1 Phyllis Shelton, Long Term Care, Your Financial Planning Guide, LTCI Publishing, 2007.

Long-Term Care Insurance

Opening the door to benefits...

TotalBen offers all forms of insurance, including Long-Term Care Insurance ("LTC").

LTC Benefits Requirements

Generally speaking, for qualifying people, LTC covers custodial care. Custodial care is for when you can't perform some or all of the activities of daily living ("ADL") without assistance:

  • Dressing
  • Bathing
  • Transferring
  • Walking
  • Feeding
  • Toileting/continence

LTC policies generally require you to be unable to perform at least two of these six ADLs independently.

What about Medicaid?

LTC insurance offers options and flexibility not found in Medicaid benefits, aside from imposing no income and asset limits (because you purchase it). But Medicaid does have a few benefits not offered by most LTC insurance plans. Keep in mind that all Medicaid programs and LTC insurance policies are different.

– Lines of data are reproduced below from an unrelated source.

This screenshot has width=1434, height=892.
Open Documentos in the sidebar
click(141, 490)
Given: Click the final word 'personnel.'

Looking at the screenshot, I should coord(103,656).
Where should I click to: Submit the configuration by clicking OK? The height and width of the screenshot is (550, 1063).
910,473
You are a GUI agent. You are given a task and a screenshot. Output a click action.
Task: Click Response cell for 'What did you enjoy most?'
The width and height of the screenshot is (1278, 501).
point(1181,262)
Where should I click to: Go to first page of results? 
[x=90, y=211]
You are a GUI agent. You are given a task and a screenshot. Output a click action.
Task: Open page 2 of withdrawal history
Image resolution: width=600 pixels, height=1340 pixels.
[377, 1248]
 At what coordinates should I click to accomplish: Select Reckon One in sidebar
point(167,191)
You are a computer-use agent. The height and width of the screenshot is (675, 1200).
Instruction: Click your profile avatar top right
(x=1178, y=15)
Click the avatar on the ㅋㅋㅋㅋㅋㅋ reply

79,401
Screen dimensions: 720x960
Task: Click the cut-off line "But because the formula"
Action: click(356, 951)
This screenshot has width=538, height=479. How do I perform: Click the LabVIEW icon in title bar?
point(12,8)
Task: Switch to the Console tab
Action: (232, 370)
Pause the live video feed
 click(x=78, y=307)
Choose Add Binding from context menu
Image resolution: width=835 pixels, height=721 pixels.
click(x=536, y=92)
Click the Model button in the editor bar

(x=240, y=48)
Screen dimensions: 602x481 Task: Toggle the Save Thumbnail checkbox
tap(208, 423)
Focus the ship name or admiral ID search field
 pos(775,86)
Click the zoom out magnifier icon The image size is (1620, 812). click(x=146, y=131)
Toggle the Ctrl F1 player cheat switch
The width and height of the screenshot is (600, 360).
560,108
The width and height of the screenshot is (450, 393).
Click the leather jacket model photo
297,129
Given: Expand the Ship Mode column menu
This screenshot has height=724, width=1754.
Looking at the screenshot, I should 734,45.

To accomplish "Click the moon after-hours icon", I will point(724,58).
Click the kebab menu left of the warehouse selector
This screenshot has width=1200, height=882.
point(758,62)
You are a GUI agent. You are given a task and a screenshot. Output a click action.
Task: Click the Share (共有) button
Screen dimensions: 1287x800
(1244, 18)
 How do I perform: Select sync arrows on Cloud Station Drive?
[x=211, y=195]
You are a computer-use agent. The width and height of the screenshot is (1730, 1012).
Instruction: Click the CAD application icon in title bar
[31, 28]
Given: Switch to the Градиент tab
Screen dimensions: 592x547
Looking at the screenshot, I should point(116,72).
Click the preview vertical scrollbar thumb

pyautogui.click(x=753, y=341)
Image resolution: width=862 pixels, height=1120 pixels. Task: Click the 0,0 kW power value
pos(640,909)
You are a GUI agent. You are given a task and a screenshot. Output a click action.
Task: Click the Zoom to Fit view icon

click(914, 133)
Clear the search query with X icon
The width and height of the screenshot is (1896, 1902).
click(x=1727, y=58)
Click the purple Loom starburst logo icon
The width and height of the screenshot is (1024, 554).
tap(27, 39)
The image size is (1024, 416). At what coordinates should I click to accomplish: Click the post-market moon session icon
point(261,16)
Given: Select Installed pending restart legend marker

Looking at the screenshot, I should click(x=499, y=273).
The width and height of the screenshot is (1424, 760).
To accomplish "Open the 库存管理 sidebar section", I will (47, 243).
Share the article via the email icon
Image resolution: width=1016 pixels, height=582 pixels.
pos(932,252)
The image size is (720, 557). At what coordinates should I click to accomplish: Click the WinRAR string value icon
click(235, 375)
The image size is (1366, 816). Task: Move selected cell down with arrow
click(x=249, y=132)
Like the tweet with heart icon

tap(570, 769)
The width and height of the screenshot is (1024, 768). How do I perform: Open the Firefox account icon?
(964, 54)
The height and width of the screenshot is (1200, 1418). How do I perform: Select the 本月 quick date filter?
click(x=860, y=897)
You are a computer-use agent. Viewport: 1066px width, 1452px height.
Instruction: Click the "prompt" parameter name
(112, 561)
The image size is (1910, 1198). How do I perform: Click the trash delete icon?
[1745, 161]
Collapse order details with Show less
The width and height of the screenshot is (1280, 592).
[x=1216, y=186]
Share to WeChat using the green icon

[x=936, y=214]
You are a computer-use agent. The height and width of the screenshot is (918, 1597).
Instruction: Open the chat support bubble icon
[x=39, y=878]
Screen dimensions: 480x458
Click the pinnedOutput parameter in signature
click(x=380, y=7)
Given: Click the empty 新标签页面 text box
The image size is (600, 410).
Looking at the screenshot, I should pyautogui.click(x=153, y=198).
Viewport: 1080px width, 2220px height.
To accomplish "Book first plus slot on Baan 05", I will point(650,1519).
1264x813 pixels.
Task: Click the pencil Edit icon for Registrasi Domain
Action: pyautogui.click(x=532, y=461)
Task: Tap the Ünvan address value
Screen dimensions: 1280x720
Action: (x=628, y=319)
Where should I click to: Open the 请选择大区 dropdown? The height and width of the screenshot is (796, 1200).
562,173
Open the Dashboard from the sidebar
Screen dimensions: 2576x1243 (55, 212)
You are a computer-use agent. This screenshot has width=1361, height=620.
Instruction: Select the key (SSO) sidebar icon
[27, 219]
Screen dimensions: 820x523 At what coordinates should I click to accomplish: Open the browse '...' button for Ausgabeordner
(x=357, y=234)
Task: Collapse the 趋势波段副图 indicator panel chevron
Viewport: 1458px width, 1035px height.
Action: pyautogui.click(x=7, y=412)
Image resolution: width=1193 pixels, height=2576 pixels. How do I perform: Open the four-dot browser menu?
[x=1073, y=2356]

When comparing LTC Insurance and Medicaid, find out in your state if Medicaid will offer:
  • Coverage in a nursing home of your choice
  • Access to all services at a nursing home
  • Coverage in a home-care situation
  • Ability to stay in one nursing home (can you be forced to move if a facility stops accepting Medicaid patients, or becomes too full)
  • Coverage for adult day care
  • Coverage for an assisted-living facility
  • Coverage for Respite Care

In many states, nursing-home stays are all that Medicaid covers. This means, if you are covered by Medicaid, staying at your own home is not always an option - even though care given at home is less expensive and often what you really need and want. Compared to this inflexibility of Medicaid, LTC insurance can be a great advantage.

Medicaid does have several advantages that LTC Insurance ("LTCi") does not offer, such as:

  • Coverage from the first day (with LTCi there is typically a 30, 60, 90 or 180 elimination period before benefits begin).
  • Coverage for as long as needed in a nursing home (LTCi typically offers a pool of money from which you spend down)

What about Medicare? Will that pay for Long-term Care needs?

Generally, Medicare is available for people age 65 or older, younger people with disabilities, and people with end stage renal disease. Medicare pays limited amounts for skilled care following a hospital stay; Medicare does not cover most long term care services over a long period of time. Medicare will only cover the first 100 days of care in a nursing home per benefit period if you:

  • Are receiving skilled care, and
  • Have a qualifying hospital stay of at least three days and enter the nursing home within 30 days of that hospital discharge.

There are also some deductibles and co-pays (meaning you have to pay part of the cost). In addition, Medicare covers limited home visits for skilled care and incidental homemaker services.